By IANS,
Washington : After the biggest field trial of its kind, researchers in the US have found that giant perennial grass Miscanthus can boost ethanol production by 250 percent per acre, compared to existing biofuels.
Consequently, Miscanthus as a feedstock for ethanol production could significantly reduce biofuel acreage while meeting production goals, the researchers reported.
Using corn or switchgrass to produce enough ethanol to offset 20 percent fossil fuel use would lock up 25 percent of cropland out of production.
However, obtaining the same quantity of ethanol from Miscanthus would require only 9.3 percent of acreage. “What we’ve found with Miscanthus is that the amount of biomass generated each year would allow us to produce about two and a half times the amount of ethanol we can produce per acre of corn,” said Stephen P. Long, who led the study.

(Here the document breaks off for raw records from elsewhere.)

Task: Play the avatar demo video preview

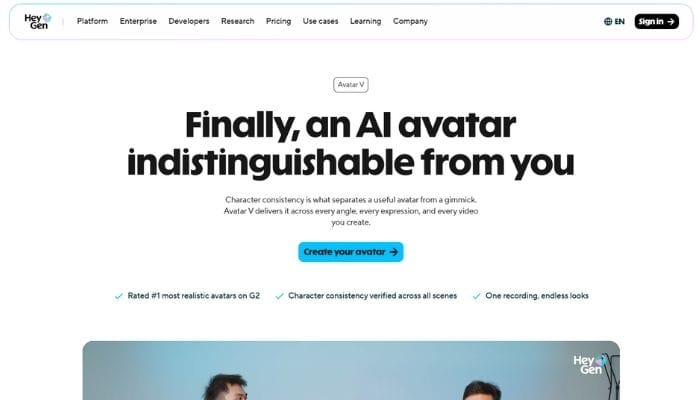Action: (x=351, y=371)
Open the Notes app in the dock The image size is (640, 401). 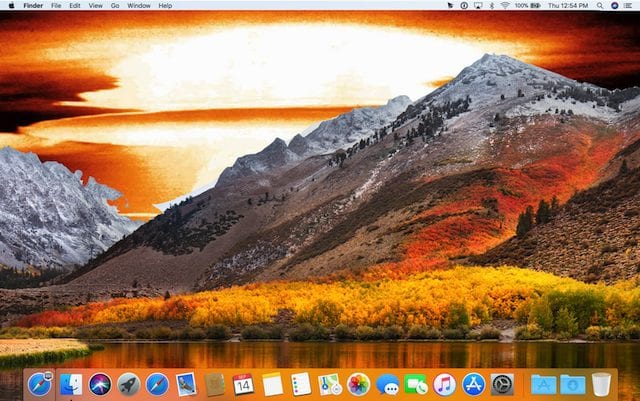pos(272,384)
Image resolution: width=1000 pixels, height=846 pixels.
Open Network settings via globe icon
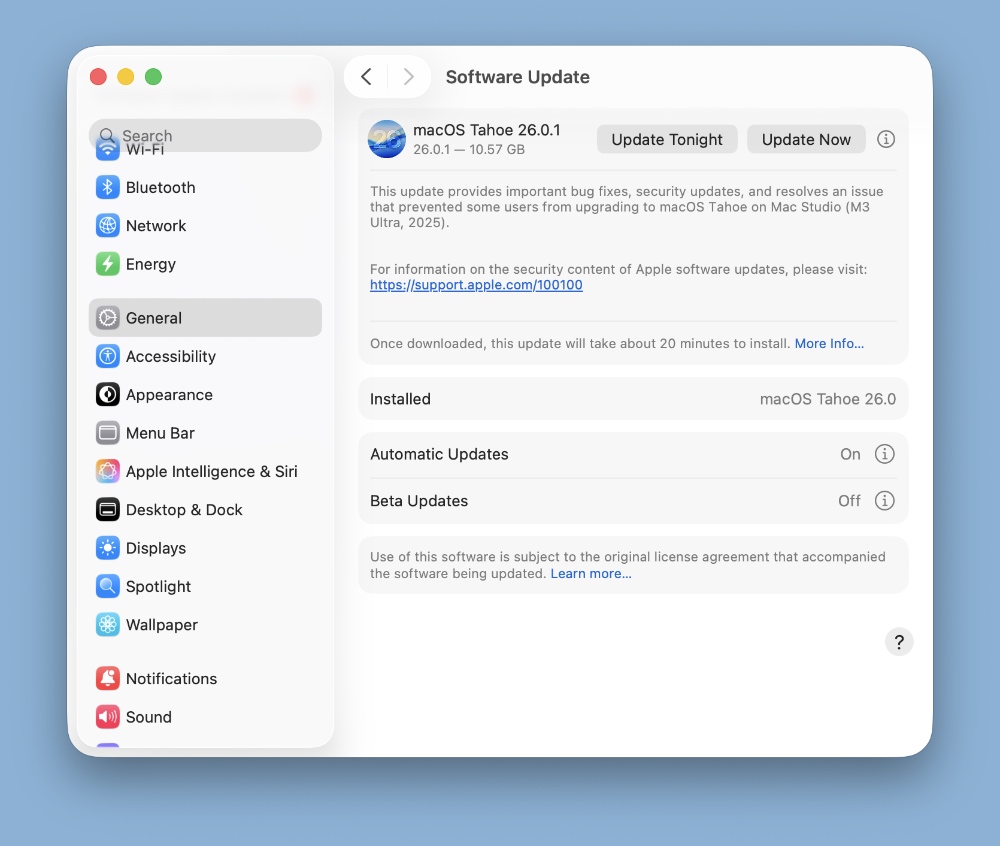point(107,226)
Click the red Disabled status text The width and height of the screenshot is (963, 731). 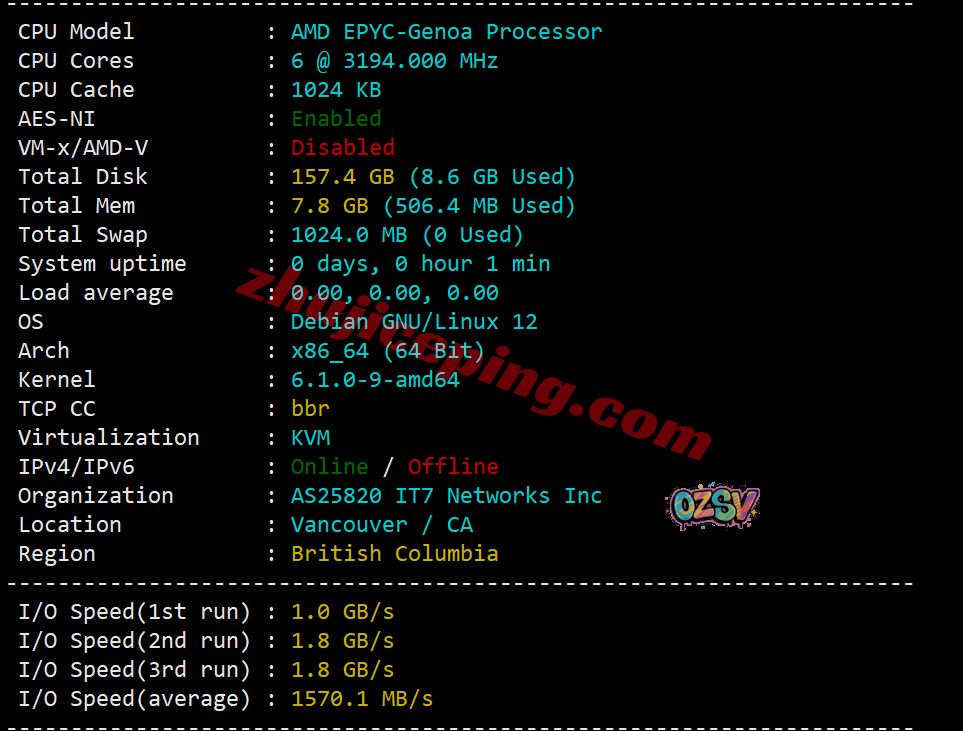343,147
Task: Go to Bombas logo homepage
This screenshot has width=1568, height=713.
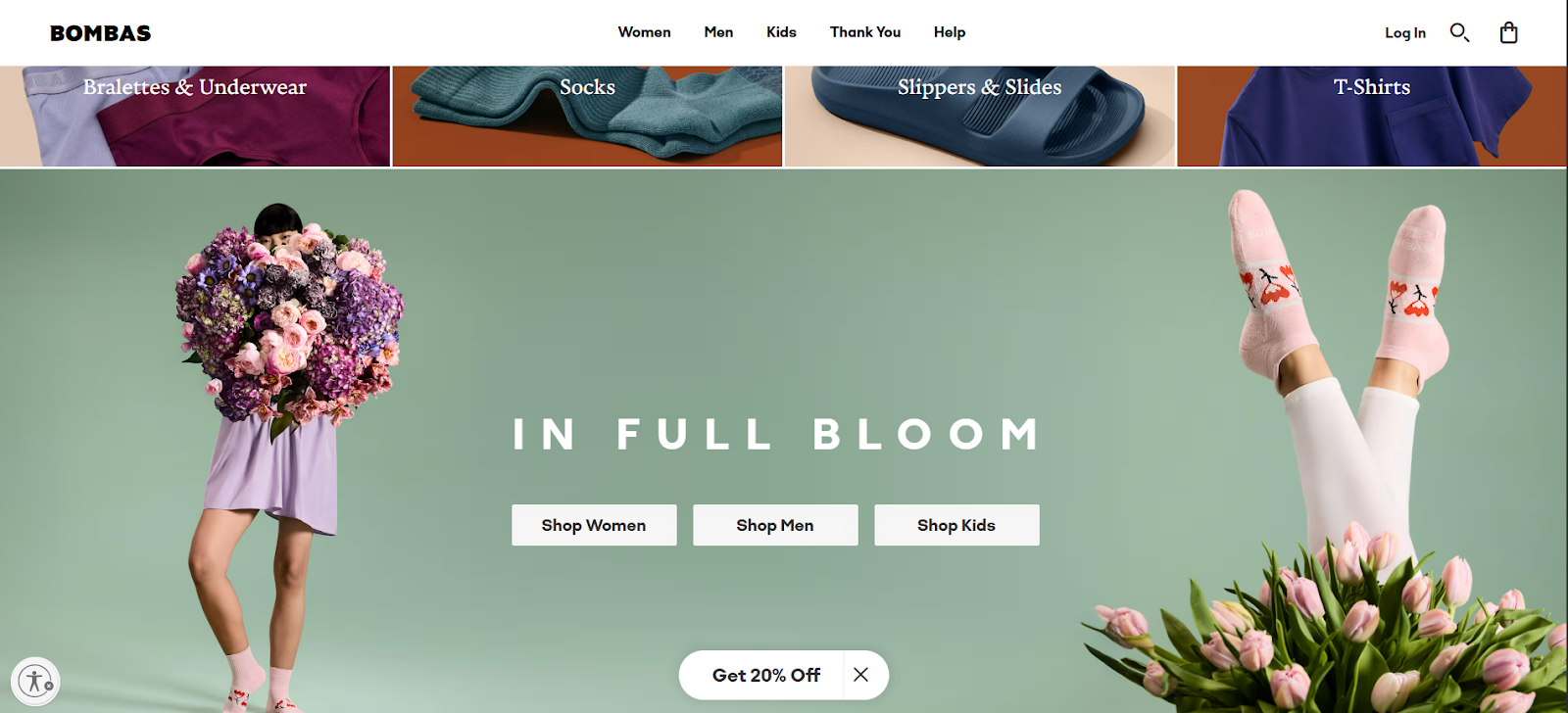Action: (x=101, y=33)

Long is the deputy director of the BP-sponsored Energy Biosciences Institute, a multi-year, multi-institutional initiative aimed at finding low-carbon or carbon-neutral alternatives to petroleum-based fuels.
In trials across Illinois, switchgrass, a perennial grass which, like Miscanthus, requires fewer chemical and mechanical inputs than corn, produced only about as much ethanol feedstock per acre as corn, Long said.
These findings will soon appear in Global Change Biology.